Fayard Nicholas, the Tony Award winner and Kennedy Center honoree who was half of the groundbreaking Nicholas Brothers tap dance team, died Tuesday at home in Burbank. Fayard and his late brother Harold amazed audiences with their no-hands splits and athletic performances on Broadway and in films such as The Ziegfeld Follies and Stormy Weather. Dancers from Fred Astaire to Gregory Hines and Savion Glover credited the Nicholas Brothers with inspiring their art.
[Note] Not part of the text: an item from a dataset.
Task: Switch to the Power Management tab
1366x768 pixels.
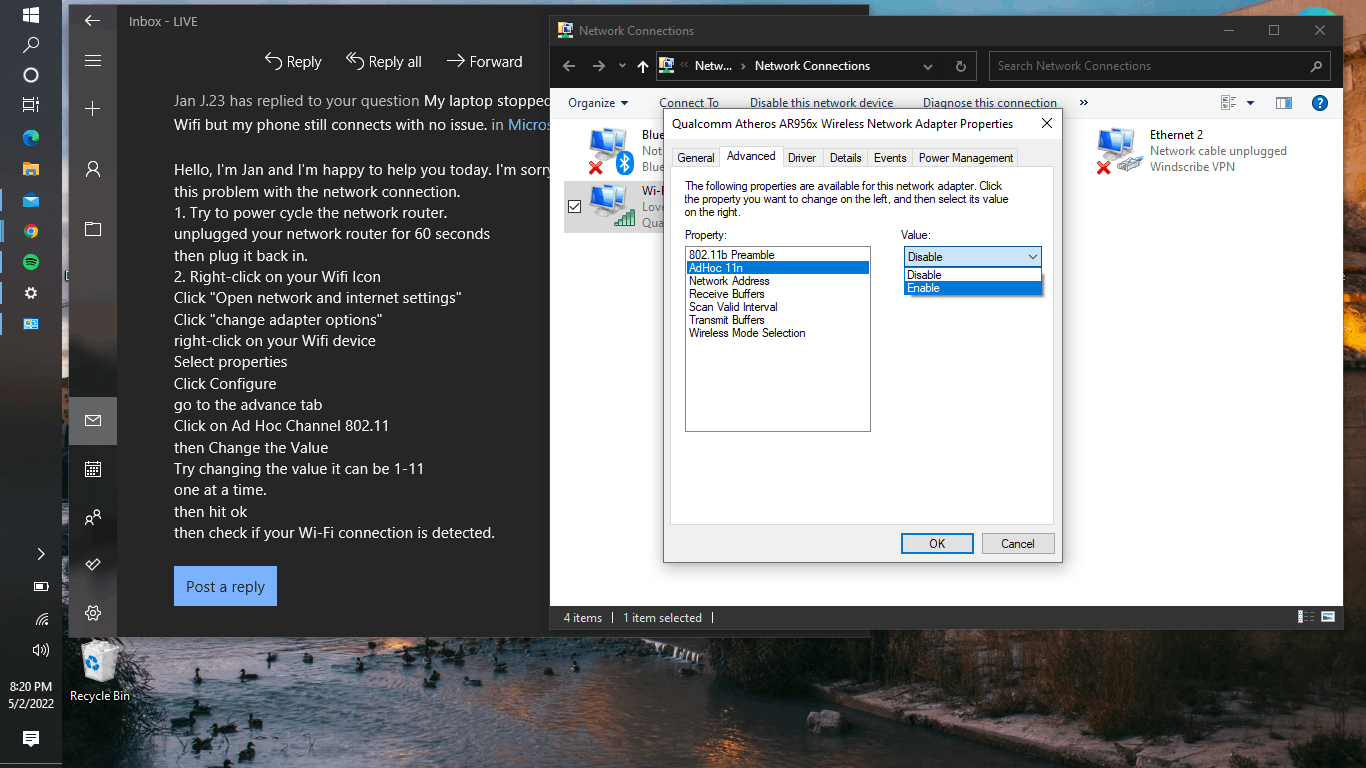Action: coord(966,158)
Until recently, I'm told, Fayard Nicholas could be spotted around Los Angeles teaching master classes, telling stories about his film and stage career and sitting down front at performances of local groups including Arlene Kennedy's Kennedy Tap Company and Lynn Dally's Jazz Tap Ensemble. From the Bob Thomas-written AP obituary:
Their trademark no-hands splits — in which they not only went down but sprang back up again without using their hands for balance — left film audiences wide-eyed. The legendary choreographer George Balanchine called it ballet, despite their lack of formal training....
The great dancer and actor Gregory Hines, who died in 2003 at age 57, once said that if a film were ever made about their lives, the dance numbers would have to be computer-generated because nobody could duplicate them.
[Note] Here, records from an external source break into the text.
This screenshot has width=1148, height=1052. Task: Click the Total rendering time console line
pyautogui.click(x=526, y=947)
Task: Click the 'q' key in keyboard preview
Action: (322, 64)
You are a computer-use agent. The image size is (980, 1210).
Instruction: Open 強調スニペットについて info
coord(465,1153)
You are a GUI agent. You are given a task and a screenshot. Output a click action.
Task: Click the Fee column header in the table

The New York Times, Washington Post and Chicago Tribune (among other websites) have the Thomas obituary up. Nothing at the L.A. Times site as of 11:15 pm, even though the first photo hit the AP wire before 10 am. There's a gallery of photos at NicholasBrothers.com.
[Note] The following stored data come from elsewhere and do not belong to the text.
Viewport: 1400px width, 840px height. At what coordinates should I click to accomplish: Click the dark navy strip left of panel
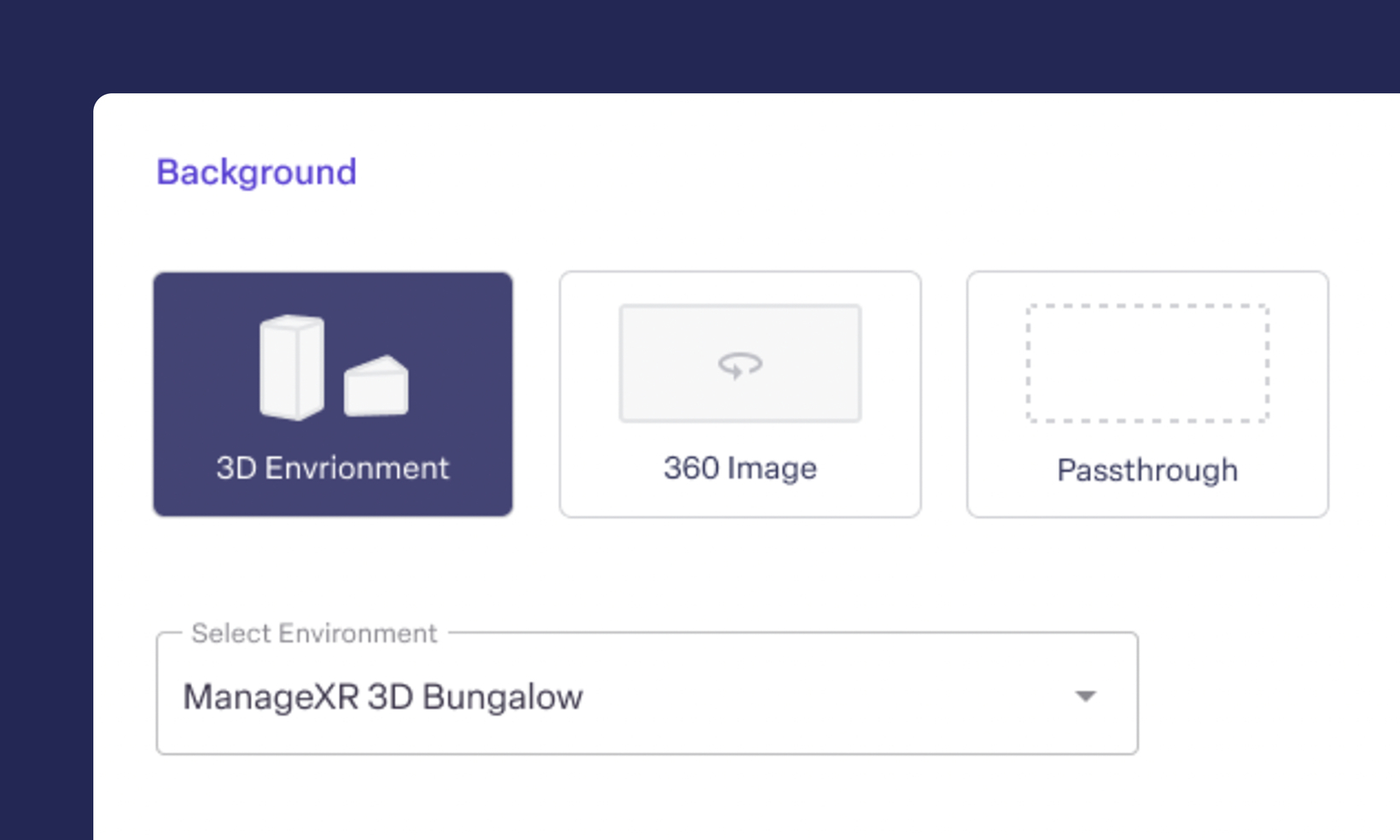pyautogui.click(x=46, y=470)
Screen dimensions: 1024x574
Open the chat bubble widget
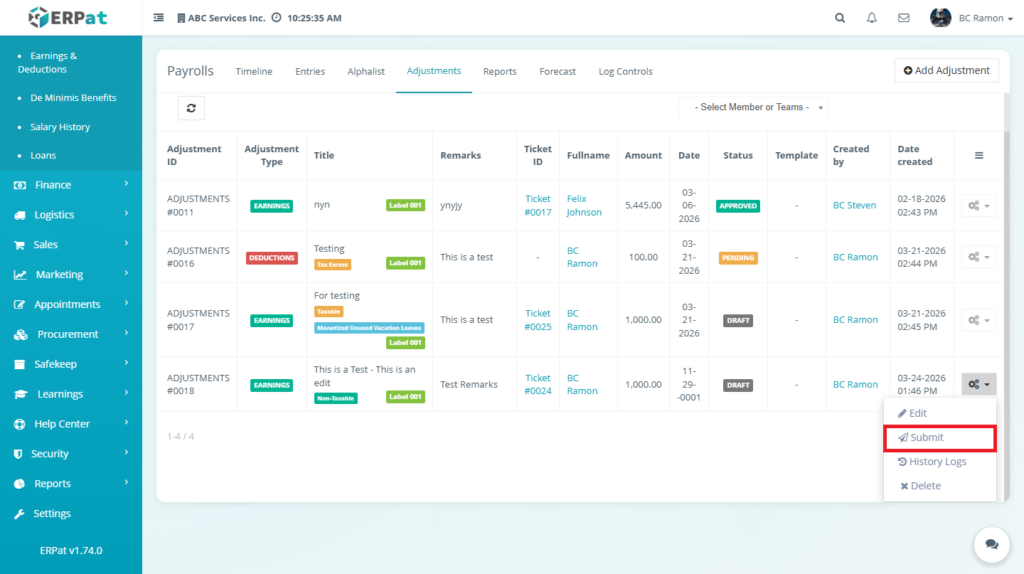[x=991, y=544]
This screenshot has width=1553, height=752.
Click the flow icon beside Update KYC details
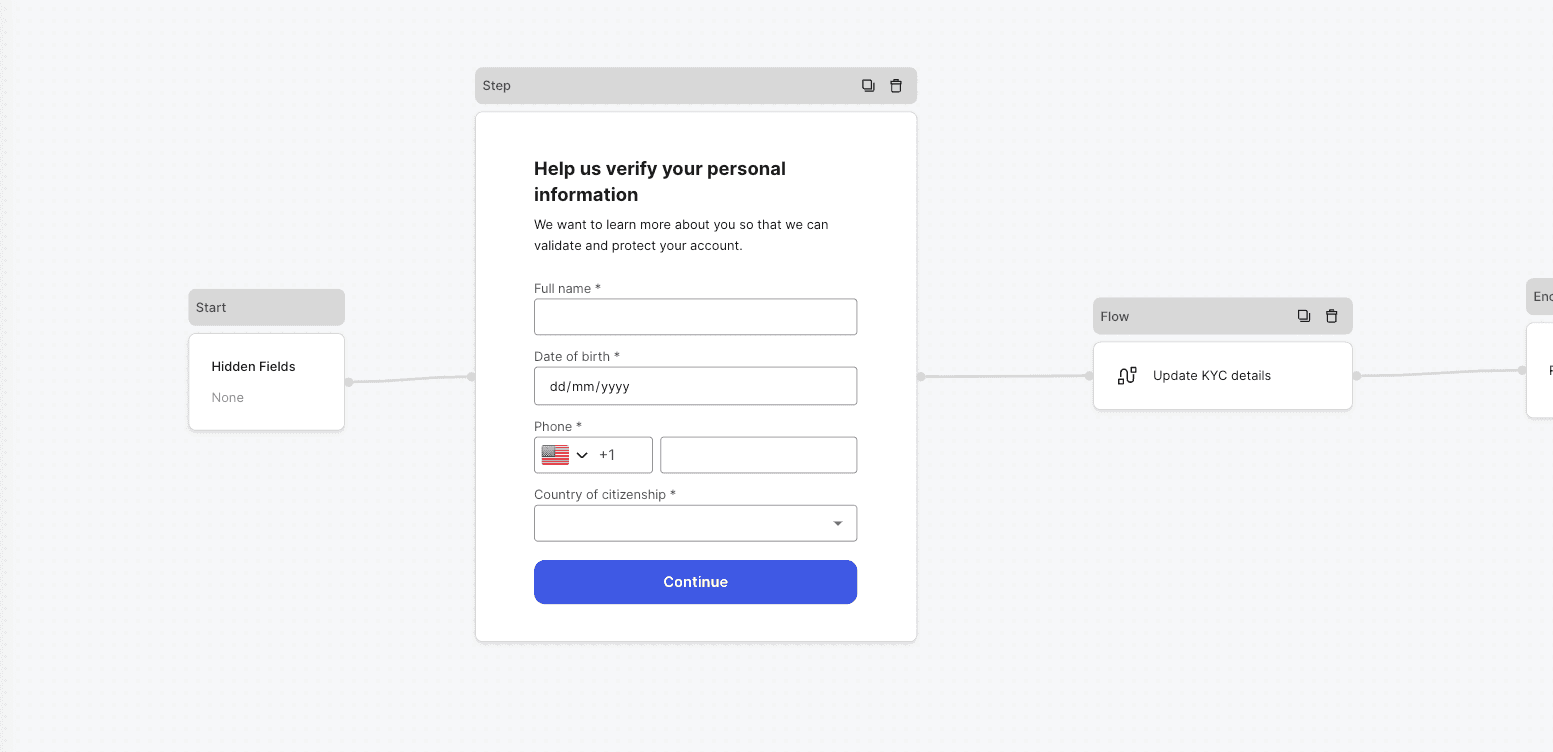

A Nicholas Brothers fan emails: "About three years ago I saw Elaine Stritch's one-woman show at the Ahmanson. After the final curtain I was heading to my car when I saw Mr. Fayard, his wife and a friend enjoying a late-night champagne picnic on the plaza. I recognized him and stopped a few moments to talk -- mostly about the show we'd all just seen, but also to thank him for his contributions to dance. He invited me to sit with them and I wish to this day I hadn't felt as if I'd be an intruder that evening. It was a thrill just to have crossed paths with him."
* LAT catches up: (12:15 am Thursday) The obit by Dennis McLellan and Lewis Segal in Thursday's paper says that Nicholas lived in Toluca Lake. They add this quote from Mikhail Baryshnikov: "The most amazing dancers I have ever seen in my life — ever."
** Blog tribute: Bill Reed remembers his friend, with a recent photo of Nicholas and his wife Katherine Hopkins-Nicholas by David Ehrenstein. Also, friend Rusty Frank has been collecting a fund for Nicholas' healthcare and announced the death.